Naw, we actually are pretty well into the holiday season, whether or not any of us want to acknowledge it. They do seem to creep up earlier every year, and I don't actually mean in the sense of vapid "you don't really love someone if you don't get them a Mercedes for Christmas" ads which already seem to have been running since the last Phillies home game.
The upshot is that it's the time of year for serious indoor cooking. But not serious cooking in terms of stretching the boundaries of our respective culinary skill--what I mean is that the holidays are when we all get down to making comfort staples really, really well. All of which is a roundabout way of humblebragging that I made pot roast this weekend for friends:
And it was GOOD. Oh man. So good. Totally one of those dishes that's not really that complicated as long you make sure to hit a couple of fundamental steps. (As in: brown the beef HARD on all sides and, when everything's put together and at the right simmer and all, make sure someone drags you away from the stove for a couple of hours lest you keep futzing with it unnecessarily.) And the carrots. The carrots!
I don't get to cook much at my own place, so when I do get a chance to make a meal I try really hard to do something that's going to be great, though for sure there have been some mixed results lately. At the official last cook-out of the year, I took a stab at grilled chicken thighs. It turned into one of those times when cooking with unfamiliar equipment can yield less than perfect results--the coals were ferociously hot and I burned off all the awesome sauce I'd made. The thighs were still pretty tasty (generally pretty hard to go wildly wrong with meat cooked over charcoal), and the rapidity with which they disappeared into the crowd's slavering maw leaves me thinking that people were eating them with something more than just dutiful civility.

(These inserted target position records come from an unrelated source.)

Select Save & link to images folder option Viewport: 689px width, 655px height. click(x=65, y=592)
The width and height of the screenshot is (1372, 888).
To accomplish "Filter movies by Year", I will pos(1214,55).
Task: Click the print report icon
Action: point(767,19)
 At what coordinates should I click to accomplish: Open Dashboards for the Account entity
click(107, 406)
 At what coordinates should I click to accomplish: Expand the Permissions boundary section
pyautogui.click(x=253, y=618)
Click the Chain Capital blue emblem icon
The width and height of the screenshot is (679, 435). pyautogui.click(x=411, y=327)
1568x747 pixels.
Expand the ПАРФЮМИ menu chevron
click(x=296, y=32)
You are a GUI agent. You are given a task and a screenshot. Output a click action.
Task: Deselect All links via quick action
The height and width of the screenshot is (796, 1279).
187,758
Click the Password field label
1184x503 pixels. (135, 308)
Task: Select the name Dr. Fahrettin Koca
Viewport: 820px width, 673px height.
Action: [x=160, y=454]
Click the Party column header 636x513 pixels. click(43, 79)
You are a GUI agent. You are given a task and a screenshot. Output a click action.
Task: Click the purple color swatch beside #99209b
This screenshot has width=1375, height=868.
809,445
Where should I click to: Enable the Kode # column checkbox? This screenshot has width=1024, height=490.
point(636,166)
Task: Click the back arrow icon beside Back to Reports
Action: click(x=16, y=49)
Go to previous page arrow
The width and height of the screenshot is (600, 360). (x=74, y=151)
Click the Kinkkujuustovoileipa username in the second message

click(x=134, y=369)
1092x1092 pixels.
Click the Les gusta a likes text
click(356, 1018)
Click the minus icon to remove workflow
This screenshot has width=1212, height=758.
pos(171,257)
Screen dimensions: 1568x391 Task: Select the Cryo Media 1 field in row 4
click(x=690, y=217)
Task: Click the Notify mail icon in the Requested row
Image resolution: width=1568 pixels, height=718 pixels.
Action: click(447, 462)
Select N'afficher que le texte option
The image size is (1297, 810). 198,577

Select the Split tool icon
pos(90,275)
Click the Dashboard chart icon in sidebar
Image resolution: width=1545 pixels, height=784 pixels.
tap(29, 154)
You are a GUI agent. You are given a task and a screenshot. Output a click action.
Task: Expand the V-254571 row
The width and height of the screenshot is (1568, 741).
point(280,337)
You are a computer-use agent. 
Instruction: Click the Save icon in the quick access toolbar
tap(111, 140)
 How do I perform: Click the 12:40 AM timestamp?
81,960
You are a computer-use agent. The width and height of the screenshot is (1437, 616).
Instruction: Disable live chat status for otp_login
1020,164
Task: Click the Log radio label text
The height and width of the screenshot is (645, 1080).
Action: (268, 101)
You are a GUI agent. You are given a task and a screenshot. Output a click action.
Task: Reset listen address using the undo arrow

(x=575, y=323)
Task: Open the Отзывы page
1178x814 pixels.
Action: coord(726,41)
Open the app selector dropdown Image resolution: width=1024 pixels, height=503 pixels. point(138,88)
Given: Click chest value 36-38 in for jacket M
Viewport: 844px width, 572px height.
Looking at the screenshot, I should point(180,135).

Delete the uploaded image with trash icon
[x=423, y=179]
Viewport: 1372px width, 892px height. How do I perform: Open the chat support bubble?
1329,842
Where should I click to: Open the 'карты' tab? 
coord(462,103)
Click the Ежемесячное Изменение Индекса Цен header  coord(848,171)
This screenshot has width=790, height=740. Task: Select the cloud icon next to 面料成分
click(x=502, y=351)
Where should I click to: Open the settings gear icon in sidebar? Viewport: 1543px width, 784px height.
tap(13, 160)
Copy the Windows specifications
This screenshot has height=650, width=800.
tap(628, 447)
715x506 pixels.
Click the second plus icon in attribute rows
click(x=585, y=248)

And now it's turkey time. People obsess over Thanksgiving! I've cooked the whole meal for a sizable crowd more than once and it's left me thinking that it's not THAT hard. Certainly it takes a fair bit of game-planning and a kitchen of a certain size, but I think it's the pressure of having to cook such a traditionally fraught meal for in-laws and guests and who-all is what stresses everyone out. So...don't stress! Plan. Have a strategy and a drink, make a nephew peel the requisite pounds and pounds and pounds of potatoes, and everything'll be fine.